*Exercício proposto a*.
Responda com base no trecho:
(i) Qual demanda diária de petróleo a AIE prevê até 2050?
(ii) Qual era o volume das reservas provadas do pré-sal ao fim de 2022, segundo a ANP?
(iii) Quanto a Petrobras vai investir até 2028 na exploração de novas fronteiras de óleo e gás?

A empresa observa que a Agência Internacional de Energia (AIE) prevê demanda de 20 milhões de barris por dia de petróleo até 2050 – e a maior parte desse volume ainda não foi descoberta.

Daí o esforço da companhia para convencer o Ibama a liberar a exploração de petróleo na Margem Equatorial. Em uma projeção mais conservadora, o Ministério de Minas e Energia (MME) acredita que haja algo em torno de 10 bilhões de barris recuperáveis comercialmente nessa nova fronteira.

Esse volume é próximo ao das reservas provadas do pré-sal – de 11,5 bilhões de barris ao fim de 2022, segundo a ANP.

“Até 2028, iremos investir US$ 7,5 bilhões na exploração de novas fronteiras de óleo e gás, sendo 41,5% do valor destinado à Margem Equatorial. Os outros 41,4% serão destinados para as Bacias do Sudeste e o restante, à exploração em outros países”, diz a Petrobras.

Como a Margem Equatorial tem características geológicas similares às da costa da Guiana, a expectativa é de que o petróleo também seja semelhante.

“A Margem Equatorial brasileira é estratégica porque nós temos ali alto potencial para a descoberta de óleo leve, que tem um valor comercial maior, além de uma localização geopolítica estratégica, próxima dos maiores mercados consumidores do mundo”, disse Raphael Moura, então diretor da ANP, em seminário sobre a região em 2021.

*Material extraído*.
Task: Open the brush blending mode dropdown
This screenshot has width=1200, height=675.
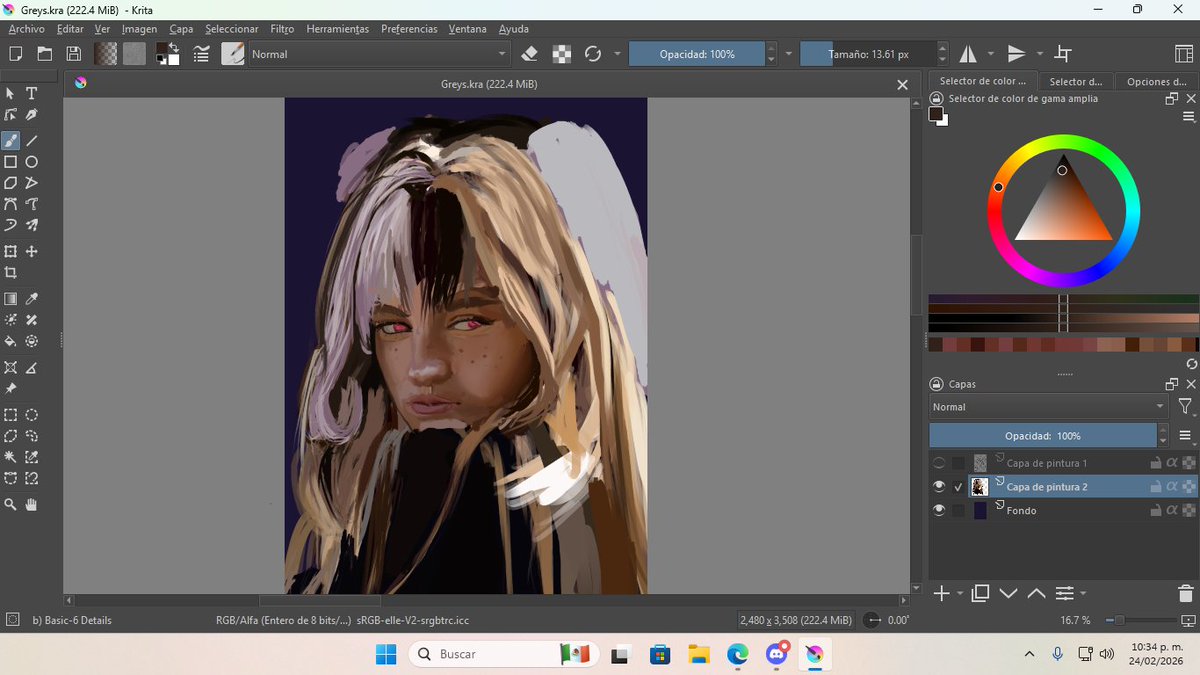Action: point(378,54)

==

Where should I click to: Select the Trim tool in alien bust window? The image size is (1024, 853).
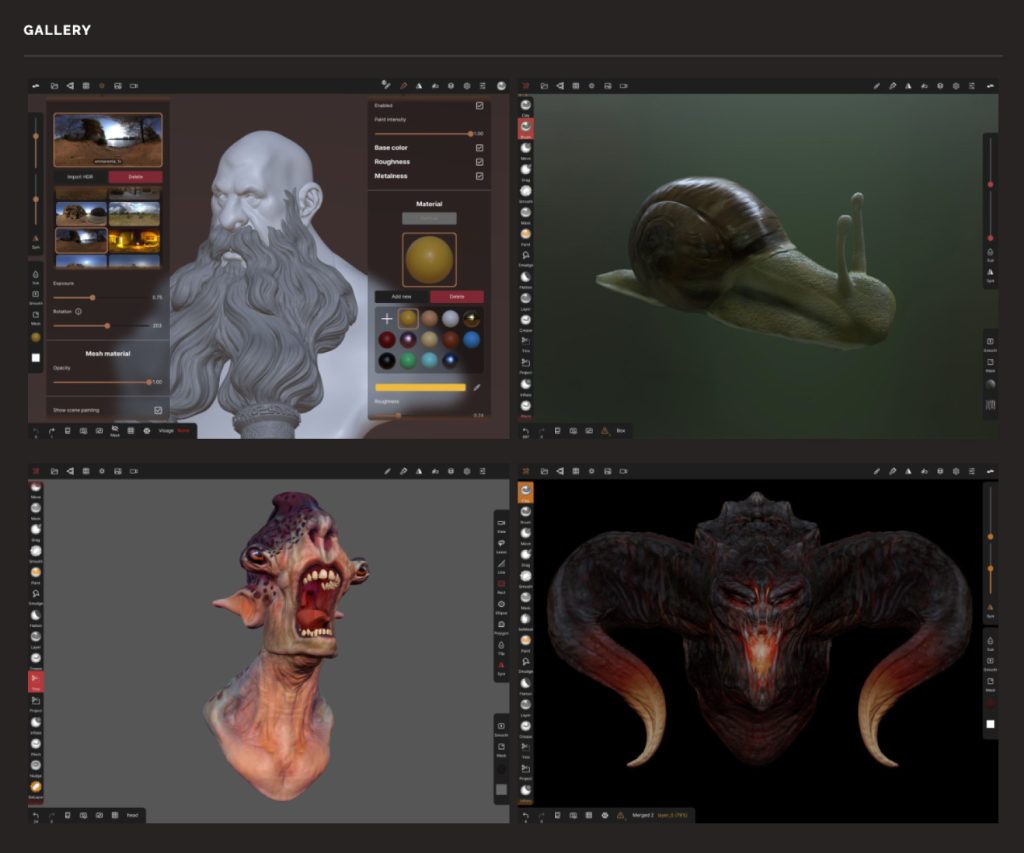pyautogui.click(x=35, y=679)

*Exercício proposto b*. Na listagem, troque "Trim" por "Crop" nas linhas que vão da que contém "Where should I" até a que contém "pyautogui.click(x=35, y=679)", incluindo ambas, e reescreva apenas essas linhas, sem as imagens.

*Resposta escrita a*.
(i) 20 milhões de barris por dia.
(ii) 11,5 bilhões de barris.
(iii) US$ 7,5 bilhões.

*Resposta escrita b*.
Where should I click to: Select the Crop tool in alien bust window? The image size is (1024, 853).
pyautogui.click(x=35, y=679)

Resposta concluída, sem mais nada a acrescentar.